SELECTED PASSAGE:
— BEGIN —

# i'm so happy!



## madeinbrklyn (Oct 24, 2011)

So I've been doing this diet called "The 17 day diet" for about 3 months now and I've lost 40 pounds! I'm so happy! I know that a lot of people say diets aren't really good, but I'm considering this more as a lifestyle change. I was always chubby as a kid, and it's stuck with me since. I never really thought I'd be able to lose this much weight, I'm so proud of myself. I have about 60 more pounds till I reach my goal!!


----------



## User38 (Oct 24, 2011)

wow.. congratulations and keep up the good work!


----------



## litelity (Oct 24, 2011)

Yay! Congratssss! Super happy for you!
  	I think diets with moderation that takes into account your needed daily nutrition intake is never bad.
  	So if you said it's about lifestyle change, then I'm sure you're on the right track!
  	Congrats! Keep the healthy lifestyle, girl! More power to you! ;D


----------



## madeinbrklyn (Oct 24, 2011)

litelity said:


> Yay! Congratssss! Super happy for you!

— END —

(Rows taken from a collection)
— BEGIN —

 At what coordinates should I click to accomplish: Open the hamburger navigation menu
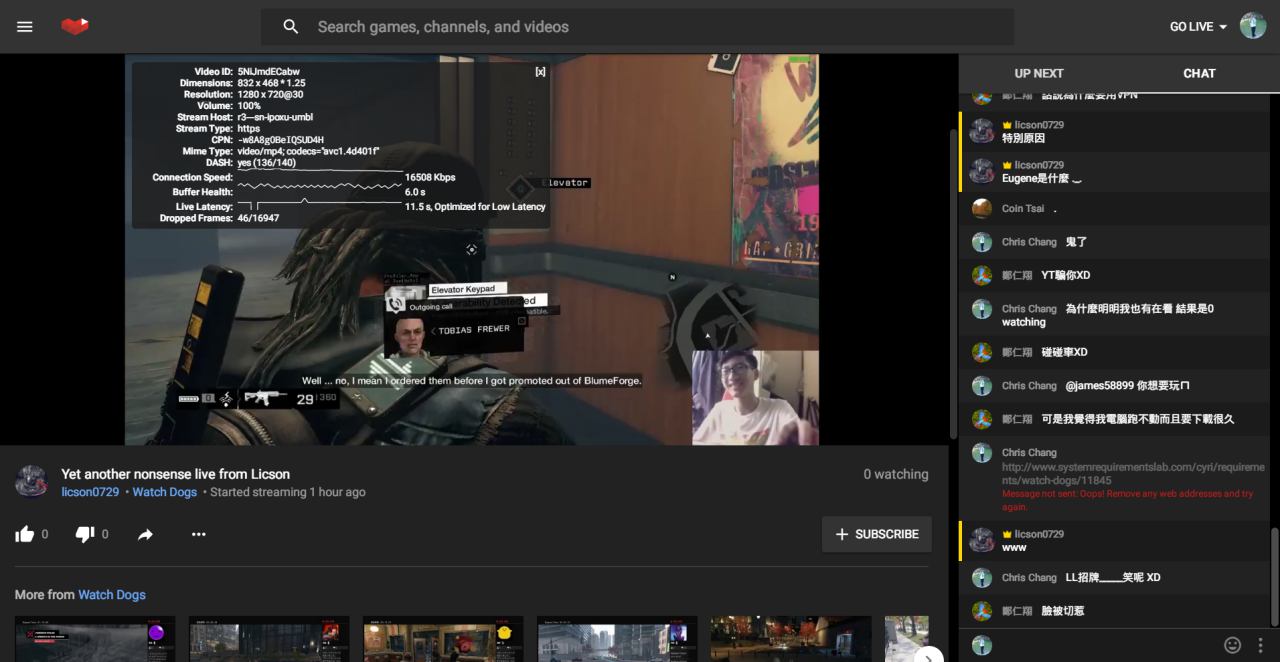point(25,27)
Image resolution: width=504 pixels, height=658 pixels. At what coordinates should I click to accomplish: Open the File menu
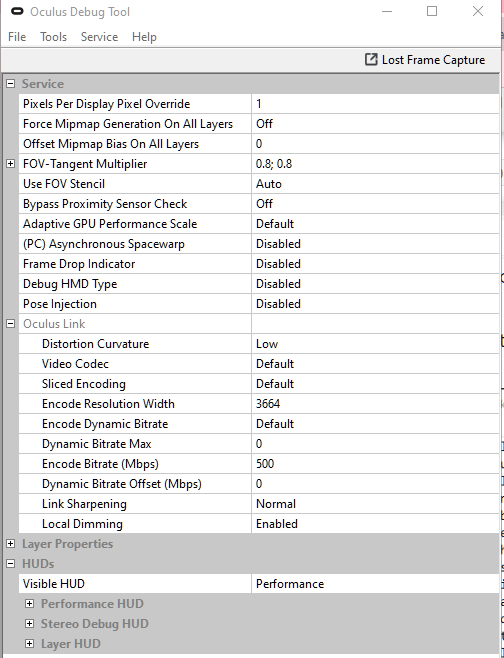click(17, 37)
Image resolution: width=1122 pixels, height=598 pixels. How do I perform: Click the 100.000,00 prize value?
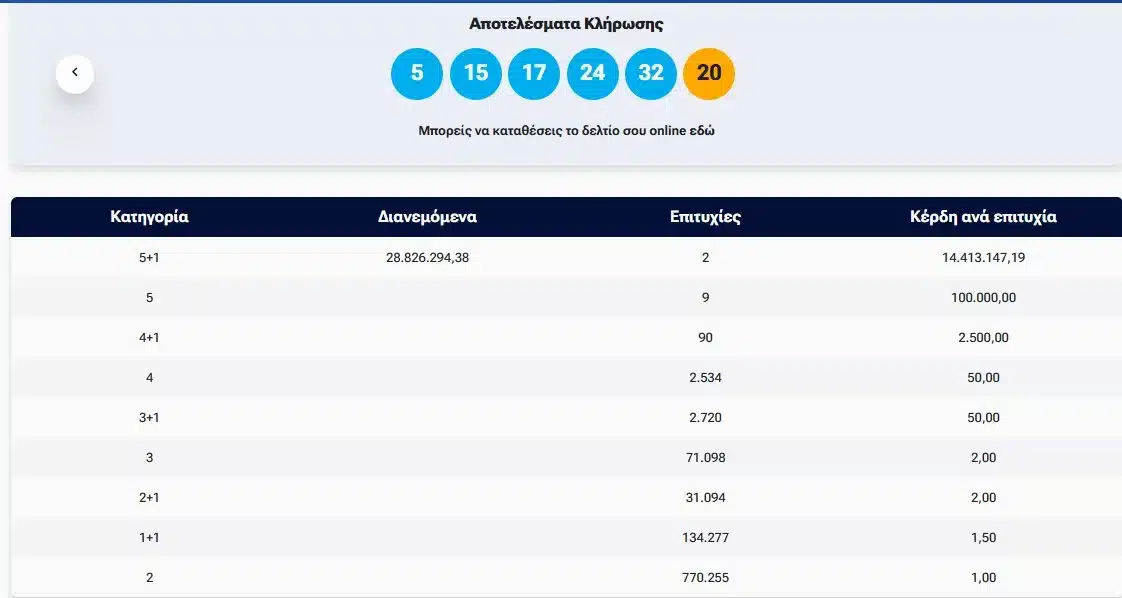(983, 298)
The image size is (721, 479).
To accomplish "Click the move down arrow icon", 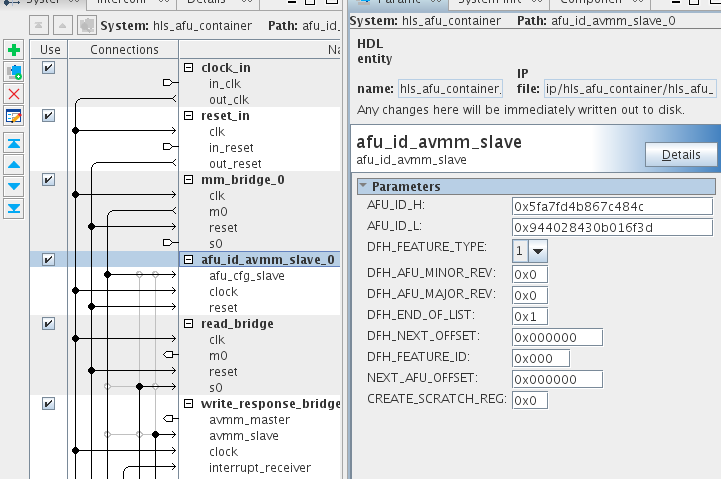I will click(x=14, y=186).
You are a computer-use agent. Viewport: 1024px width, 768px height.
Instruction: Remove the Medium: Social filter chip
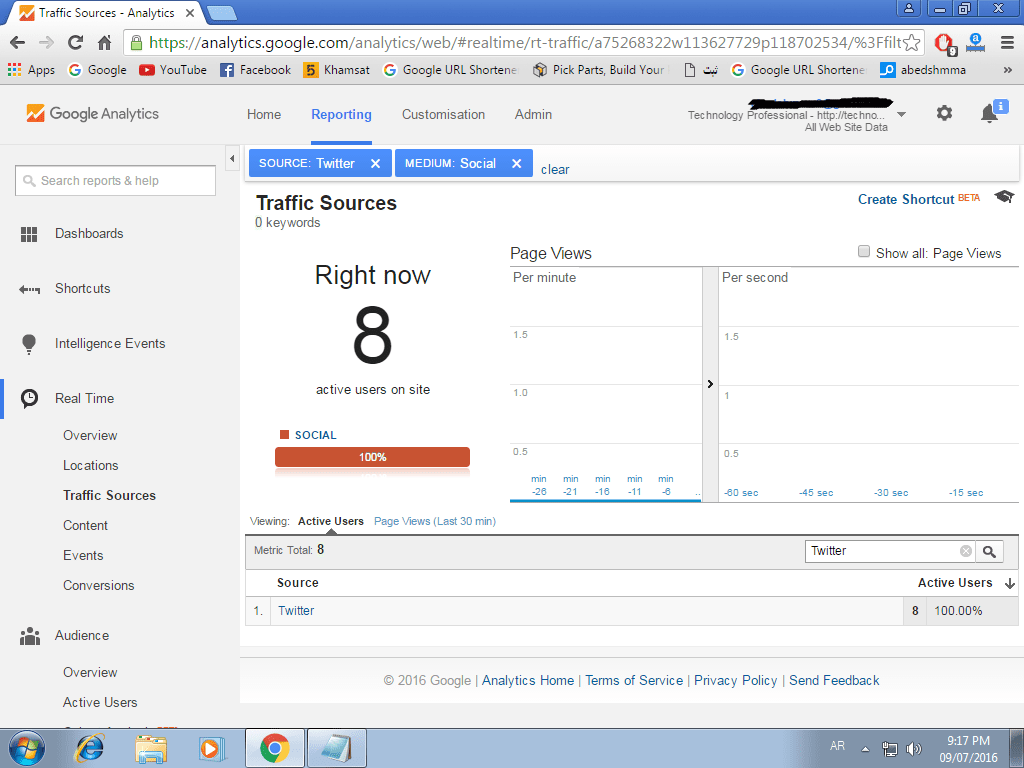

— END —

INSTRUCTIONS:
A - Translate this sentence from the diet forum thread into Spanish: "I have about 60 more pounds till I reach my goal!!"
B - Continue the forum thread about the 17 day diet, starting right after its last line.

EXPECTED ANSWERS:
A - ¡¡Me faltan unas 60 libras más para llegar a mi meta!!

B -
> I think diets with moderation that takes into account your needed daily nutrition intake is never bad.
> So if you said it's about lifestyle change, then I'm sure you're on the right track!
> Congrats! Keep the healthy lifestyle, girl! More power to you! ;D



 	^ Thank you!


----------



## writerlilly (Sep 28, 2012)

Good job. Keep it up!


----------



## Kathniss08 (May 5, 2014)

Wow! I am so glad to see people who had already lose weight. It really gives motivation that I can also do it. Can you please explain more the diet you had taken? What are the exercise that you had done? If you don't mind, can you post before and after pictures of you? Thanks in advance!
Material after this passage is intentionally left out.